**TASK INSTRUCTIONS:** From the forum thread about giving up Strava, list every distinct username that appears in a post header, naming each one once.

**SOURCE EXTRACT:**
I cant go out for a ride without pressuring myself, worrying about segments, my average speed, what way the wind is blowing, whether my tyre pressure is optimal, should I do the latest climbing challenge...

I forgot why I started riding in the first place...

I've forgotten to enjoy myself on my trike rides...

I'm Strava's Nigel Farage, goodbye, I'm leaving...

I have a new shiny non gps bike computer and my fun-ometer, that is all.

Anyone with me??? (counting on no stregret in 6 weeks time of course)...


----------



## Fab Foodie (5 Jul 2016)

Congratulations!
Strava is the curse of the cycling classes. Who cares?


----------



## Smokin Joe (5 Jul 2016)

Just ride.

How far, how fast, who gives a damn? If that sort of thing worries you, pin a number on your back and do it where it matters.


----------



## Pikey (5 Jul 2016)

Fab Foodie said:


> Congratulations!
> Strava is the curse of the cycling classes. Who cares?



Too right...
Got to the point where I wasn't going out triking as it felt too much like being at work with freaking targets...

I'm free


----------



## Fab Foodie (5 Jul 2016)

Smokin Joe said:


> Just ride.
> 
> How far, how fast, who gives a damn? If that sort of thing worries you, pin a number on your back and do it where it matters.


This ^^^
Strava is for people without the balls to race ...


----------



## Pikey (5 Jul 2016)

Smokin Joe said:


> Just ride.
> 
> How far, how fast, who gives a damn? If that sort of thing worries you, pin a number on your back and do it where it matters.



That's how it started, trying to keep the training up for the tt's each week in the summer.
It worked, I got a trophy, a real non strava one, then it got addictive...


----------



## Supersuperleeds (5 Jul 2016)

I'm going to go against the grain. I enjoy using Strava, but I don't go chasing segments on it, I do chase the challenges, though they are pretty easy.

For finding new places to ride it is great. For looking at the rides of people you have come across on your ride it's great.


----------



## StuAff (5 Jul 2016)

Supersuperleeds said:


> I'm going to go against the grain. I enjoy using Strava, but I don't go chasing segments on it, I do chase the challenges, though they are pretty easy.
> 
> For finding new places to ride it is great. For looking at the rides of people you have come across on your ride it's great.


^That. I'd ride my bike anyway. I like the stats, I don't need the stats. Also nice to see where friends are riding.


----------



## Pikey (5 Jul 2016)

Supersuperleeds said:


> I'm going to go against the grain. I enjoy using Strava, but I don't go chasing segments on it, I do chase the challenges, though they are pretty easy.
> 
> For finding new places to ride it is great. For looking at the rides of people you have come across on your ride it's great.



Lol, I wish I had that level of moderation...


----------



## Supersuperleeds (5 Jul 2016)

Pikey said:


> Lol, I wish I had that level of moderation...



It's only because I ain't fast enough to bother the leader boards


----------



## Levo-Lon (5 Jul 2016)

I like my runkeeper app as it tells me my distance..

**SOURCE EXCERPT:**
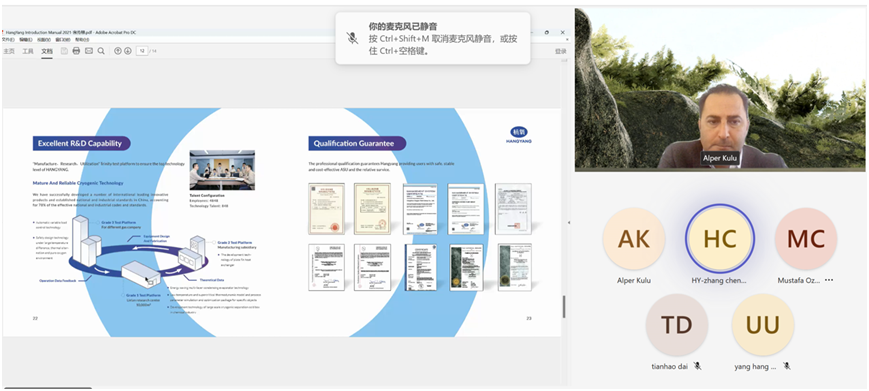Click the magnifier search icon in toolbar
The width and height of the screenshot is (869, 391).
click(101, 51)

**ANSWER BELOW:** Fab Foodie, Smokin Joe, Pikey, Supersuperleeds, StuAff, Levo-Lon